##### Available records

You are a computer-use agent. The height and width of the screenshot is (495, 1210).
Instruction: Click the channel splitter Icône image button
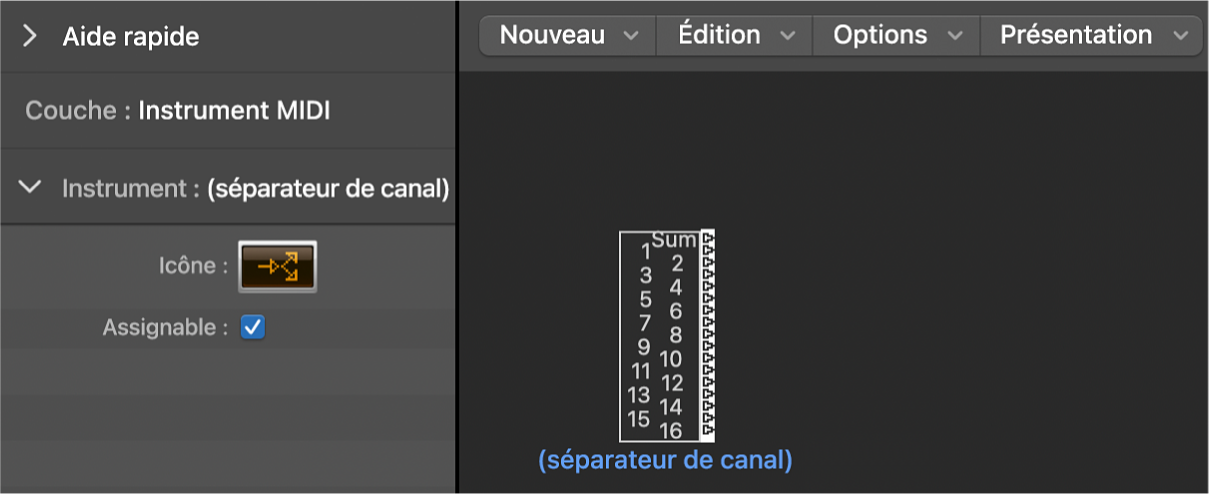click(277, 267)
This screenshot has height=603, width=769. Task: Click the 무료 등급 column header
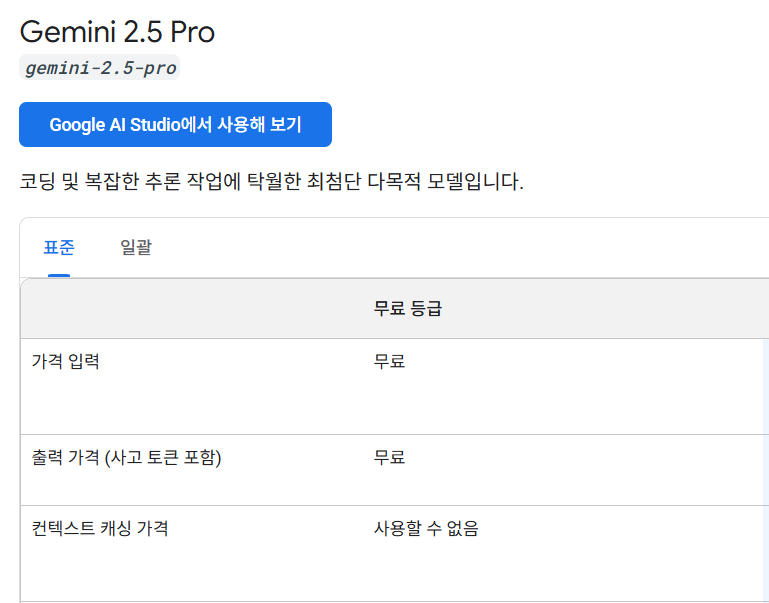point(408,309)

##########

*Your assignment:* Output, word for word, the full listing above, with no pictures.

*Answer to this exercise:*
You are a computer-use agent. The height and width of the screenshot is (495, 1210).
Instruction: Click the channel splitter Icône image button
click(277, 267)
This screenshot has height=603, width=769. Task: Click the 무료 등급 column header
point(408,309)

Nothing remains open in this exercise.